John’s verbal skills have always been a challenge to the uninitiated, the grunting is now making it impossible for even me to decipher what he wants. The one saving grace is that he grunts in syllables so it gives me a slim chance at guessing some words.
Our conversation last Saturday morning went some thing like this…..

” Johnny boy are you ready for your breakfast?”

“ungh”

“Hot or cold juice?”

“Ungh Ungh”

” erm is that hot?”

“Ungh”

“John! hot or cold?”

“Ungh Ungh”

“Oh for gods sake John just say hot or cold”

“ungh”

I gave up and went downstairs to make his breakfast. I decided on cold juice as it was a warm sunny morning. John refuses to eat anywhere but in the computer room and he bounces up and down on the wheelie chair as he excitedly anticipates his meals. We have to replace the chair every six months or so as it eventually ceases to spin and its back collapses and its arms fall off. I am much the same.

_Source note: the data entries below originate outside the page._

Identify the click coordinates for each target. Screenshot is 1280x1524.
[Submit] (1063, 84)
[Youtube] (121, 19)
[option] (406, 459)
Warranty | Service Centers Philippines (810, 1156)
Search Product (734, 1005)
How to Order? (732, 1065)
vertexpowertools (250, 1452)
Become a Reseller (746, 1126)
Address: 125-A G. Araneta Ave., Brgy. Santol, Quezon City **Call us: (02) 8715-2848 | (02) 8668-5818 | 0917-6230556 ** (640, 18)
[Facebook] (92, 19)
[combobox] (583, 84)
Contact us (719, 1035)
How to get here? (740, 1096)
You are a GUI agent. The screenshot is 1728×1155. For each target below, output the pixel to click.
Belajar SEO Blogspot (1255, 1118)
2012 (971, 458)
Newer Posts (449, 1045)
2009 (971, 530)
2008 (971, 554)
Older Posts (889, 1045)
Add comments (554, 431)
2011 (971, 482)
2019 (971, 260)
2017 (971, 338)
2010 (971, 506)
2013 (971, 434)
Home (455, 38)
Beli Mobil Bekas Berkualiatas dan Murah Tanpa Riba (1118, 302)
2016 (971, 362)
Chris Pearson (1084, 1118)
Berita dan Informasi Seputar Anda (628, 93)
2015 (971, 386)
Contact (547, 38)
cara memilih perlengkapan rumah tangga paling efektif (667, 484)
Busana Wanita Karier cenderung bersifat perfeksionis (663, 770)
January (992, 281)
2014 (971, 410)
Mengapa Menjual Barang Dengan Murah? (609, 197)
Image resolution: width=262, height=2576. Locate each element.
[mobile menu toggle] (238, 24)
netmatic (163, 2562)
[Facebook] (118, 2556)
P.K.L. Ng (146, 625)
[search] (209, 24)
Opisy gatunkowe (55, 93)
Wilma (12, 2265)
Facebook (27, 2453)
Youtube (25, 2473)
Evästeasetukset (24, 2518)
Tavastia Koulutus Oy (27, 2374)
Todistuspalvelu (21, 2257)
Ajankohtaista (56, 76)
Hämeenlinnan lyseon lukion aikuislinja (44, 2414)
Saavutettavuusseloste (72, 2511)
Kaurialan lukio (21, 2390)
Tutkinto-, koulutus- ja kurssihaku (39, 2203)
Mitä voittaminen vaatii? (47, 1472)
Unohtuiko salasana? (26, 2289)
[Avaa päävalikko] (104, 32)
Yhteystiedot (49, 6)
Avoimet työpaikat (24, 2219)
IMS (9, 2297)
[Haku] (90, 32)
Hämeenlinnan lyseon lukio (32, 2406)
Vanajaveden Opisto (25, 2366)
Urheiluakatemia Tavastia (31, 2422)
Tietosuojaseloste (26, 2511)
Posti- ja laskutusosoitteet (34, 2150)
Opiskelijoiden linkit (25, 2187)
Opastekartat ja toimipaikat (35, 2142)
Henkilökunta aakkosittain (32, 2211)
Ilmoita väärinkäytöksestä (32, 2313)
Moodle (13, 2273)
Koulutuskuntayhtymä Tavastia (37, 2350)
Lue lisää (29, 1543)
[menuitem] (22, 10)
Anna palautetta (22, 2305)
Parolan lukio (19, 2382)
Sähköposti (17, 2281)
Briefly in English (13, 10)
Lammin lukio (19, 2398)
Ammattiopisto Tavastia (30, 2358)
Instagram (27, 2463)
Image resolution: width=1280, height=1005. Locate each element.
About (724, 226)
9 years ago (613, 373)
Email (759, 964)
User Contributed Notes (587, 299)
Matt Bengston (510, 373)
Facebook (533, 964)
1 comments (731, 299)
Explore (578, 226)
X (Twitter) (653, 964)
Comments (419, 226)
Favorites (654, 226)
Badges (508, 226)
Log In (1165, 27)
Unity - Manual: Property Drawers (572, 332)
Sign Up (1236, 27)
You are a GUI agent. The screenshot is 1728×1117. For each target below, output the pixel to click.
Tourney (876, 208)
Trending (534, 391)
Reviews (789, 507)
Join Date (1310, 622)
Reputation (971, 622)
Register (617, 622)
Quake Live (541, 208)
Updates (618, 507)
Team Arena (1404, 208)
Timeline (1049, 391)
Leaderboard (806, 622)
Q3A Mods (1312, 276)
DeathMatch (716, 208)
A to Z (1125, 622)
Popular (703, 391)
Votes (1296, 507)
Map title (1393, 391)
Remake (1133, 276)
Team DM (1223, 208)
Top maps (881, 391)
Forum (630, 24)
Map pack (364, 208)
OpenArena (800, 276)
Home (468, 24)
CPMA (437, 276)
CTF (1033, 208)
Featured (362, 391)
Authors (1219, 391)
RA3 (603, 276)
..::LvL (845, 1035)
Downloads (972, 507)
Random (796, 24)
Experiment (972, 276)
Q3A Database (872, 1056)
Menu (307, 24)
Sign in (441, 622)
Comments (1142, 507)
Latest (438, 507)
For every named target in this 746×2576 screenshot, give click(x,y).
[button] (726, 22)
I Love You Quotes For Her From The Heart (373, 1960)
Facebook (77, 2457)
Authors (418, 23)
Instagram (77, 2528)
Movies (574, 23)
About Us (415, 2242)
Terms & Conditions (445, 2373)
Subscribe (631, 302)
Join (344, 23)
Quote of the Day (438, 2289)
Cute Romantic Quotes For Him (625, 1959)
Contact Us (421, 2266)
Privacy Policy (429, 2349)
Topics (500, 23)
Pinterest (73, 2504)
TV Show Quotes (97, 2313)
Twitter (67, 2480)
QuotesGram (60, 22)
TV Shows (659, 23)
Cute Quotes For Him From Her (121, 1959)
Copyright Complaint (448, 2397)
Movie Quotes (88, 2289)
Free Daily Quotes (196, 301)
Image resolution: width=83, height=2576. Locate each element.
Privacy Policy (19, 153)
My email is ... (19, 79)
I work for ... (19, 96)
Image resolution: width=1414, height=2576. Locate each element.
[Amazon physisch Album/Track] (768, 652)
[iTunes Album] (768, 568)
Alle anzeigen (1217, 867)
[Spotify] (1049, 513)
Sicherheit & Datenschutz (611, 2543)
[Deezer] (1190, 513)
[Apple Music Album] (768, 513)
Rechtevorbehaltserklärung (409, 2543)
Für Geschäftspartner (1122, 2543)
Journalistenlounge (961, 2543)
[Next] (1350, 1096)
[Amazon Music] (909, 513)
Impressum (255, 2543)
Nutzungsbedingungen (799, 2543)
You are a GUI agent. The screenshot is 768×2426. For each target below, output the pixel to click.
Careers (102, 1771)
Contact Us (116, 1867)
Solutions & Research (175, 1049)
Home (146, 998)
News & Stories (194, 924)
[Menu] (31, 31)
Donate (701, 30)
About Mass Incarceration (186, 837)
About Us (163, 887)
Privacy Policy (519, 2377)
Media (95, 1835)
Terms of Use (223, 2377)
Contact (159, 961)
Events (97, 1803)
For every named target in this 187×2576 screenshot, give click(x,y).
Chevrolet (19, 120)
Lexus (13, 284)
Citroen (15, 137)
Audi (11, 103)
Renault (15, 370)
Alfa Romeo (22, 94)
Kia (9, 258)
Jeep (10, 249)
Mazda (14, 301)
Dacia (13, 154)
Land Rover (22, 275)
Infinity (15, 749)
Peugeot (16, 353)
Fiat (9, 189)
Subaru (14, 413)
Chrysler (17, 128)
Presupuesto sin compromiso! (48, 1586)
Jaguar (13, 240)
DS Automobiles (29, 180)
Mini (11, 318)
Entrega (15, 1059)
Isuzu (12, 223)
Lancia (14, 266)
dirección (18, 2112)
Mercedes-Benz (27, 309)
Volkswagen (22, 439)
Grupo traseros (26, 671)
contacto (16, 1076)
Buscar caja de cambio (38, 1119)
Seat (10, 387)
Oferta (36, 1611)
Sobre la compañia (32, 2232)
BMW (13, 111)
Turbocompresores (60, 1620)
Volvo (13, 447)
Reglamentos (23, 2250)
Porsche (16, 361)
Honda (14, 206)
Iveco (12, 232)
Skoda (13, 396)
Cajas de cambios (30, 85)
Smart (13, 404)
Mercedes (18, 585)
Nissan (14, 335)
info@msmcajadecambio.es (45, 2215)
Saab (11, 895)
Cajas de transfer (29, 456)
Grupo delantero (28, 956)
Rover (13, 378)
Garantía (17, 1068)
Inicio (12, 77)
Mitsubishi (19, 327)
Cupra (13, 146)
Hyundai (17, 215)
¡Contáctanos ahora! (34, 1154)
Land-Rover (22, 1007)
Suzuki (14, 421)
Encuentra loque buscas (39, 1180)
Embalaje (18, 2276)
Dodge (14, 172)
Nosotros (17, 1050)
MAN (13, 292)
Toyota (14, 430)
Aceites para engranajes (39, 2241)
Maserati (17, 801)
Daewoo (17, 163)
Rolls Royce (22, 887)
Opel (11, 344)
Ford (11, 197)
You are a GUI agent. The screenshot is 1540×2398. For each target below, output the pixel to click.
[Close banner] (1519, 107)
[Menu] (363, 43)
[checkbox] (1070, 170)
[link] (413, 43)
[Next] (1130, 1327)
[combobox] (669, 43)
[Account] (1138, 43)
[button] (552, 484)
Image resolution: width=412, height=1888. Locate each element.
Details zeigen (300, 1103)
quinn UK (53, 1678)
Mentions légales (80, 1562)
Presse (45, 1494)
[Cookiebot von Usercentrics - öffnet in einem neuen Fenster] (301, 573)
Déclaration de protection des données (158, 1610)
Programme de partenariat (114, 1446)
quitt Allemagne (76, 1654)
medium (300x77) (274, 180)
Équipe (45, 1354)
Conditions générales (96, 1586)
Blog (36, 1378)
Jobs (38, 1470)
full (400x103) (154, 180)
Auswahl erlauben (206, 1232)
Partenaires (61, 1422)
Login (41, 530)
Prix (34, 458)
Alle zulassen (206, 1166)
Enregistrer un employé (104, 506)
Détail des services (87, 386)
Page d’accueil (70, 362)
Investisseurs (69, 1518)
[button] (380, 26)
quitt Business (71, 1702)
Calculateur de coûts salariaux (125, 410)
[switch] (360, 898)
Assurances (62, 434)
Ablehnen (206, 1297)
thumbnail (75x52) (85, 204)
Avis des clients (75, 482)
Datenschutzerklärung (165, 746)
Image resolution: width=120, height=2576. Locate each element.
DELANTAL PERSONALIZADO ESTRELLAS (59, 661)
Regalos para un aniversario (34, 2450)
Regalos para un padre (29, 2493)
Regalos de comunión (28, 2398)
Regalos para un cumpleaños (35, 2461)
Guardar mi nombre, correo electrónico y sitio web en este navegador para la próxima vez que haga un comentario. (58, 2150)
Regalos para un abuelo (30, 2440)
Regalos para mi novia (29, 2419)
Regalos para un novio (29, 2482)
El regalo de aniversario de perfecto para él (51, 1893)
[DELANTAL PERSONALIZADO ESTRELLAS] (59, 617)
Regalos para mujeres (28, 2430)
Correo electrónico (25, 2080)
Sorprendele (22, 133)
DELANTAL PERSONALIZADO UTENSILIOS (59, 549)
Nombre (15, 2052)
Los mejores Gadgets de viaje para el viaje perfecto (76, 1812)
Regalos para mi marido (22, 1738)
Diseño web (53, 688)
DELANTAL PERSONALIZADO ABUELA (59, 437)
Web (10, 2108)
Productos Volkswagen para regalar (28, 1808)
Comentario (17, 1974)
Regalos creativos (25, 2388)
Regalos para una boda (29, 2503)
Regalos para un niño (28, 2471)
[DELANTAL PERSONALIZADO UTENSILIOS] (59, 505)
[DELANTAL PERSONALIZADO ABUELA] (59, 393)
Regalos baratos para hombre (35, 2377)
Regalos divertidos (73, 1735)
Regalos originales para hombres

Breakfast is always met with much chortling and head slapping. He has mini Weetabix with chocolate chips, two rounds of buttered toast and a yoghurt. I hide his medication in his yoghurt with varying degrees of success. If he sees me doing it he won’t eat it. Over the years I have developed covert skills that would impress MI5.

Something else he has been doing more and more of lately, is insisting that I shut the door as soon as I enter a room, preferably with me on the other side of it. This as you can imagine is nigh on impossible, particularly if I am bringing him his meals.

Like Carson the butler I used to take John’s breakfast up to him on a tray, impart the days news and back out of the door with elegance and grace.
Now however I have to get in, put the tray down and get out again in less time than it takes for John to shout “Door” at the top of his voice, or “Ungh” if he is being a teenager. If I am not quick enough he tries to slam the door with me half in and half out of the room. Saturday was no exception.

I opened the door. “Ungh” shouted the teenager “Ungh”
In my panic to get the tray down and out of the room I caught the sleeve of my dressing gown on the door handle and threw the tray at the wall. Weetabix, buttered toast, the yoghurt with hidden meds and a cold juice all made pretty patterns as they slithered and dripped their way onto the carpet.

“Ungh” said the teenager as I gathered the smashed bowl and plate up and scraped yoghurt and butter up as best I could.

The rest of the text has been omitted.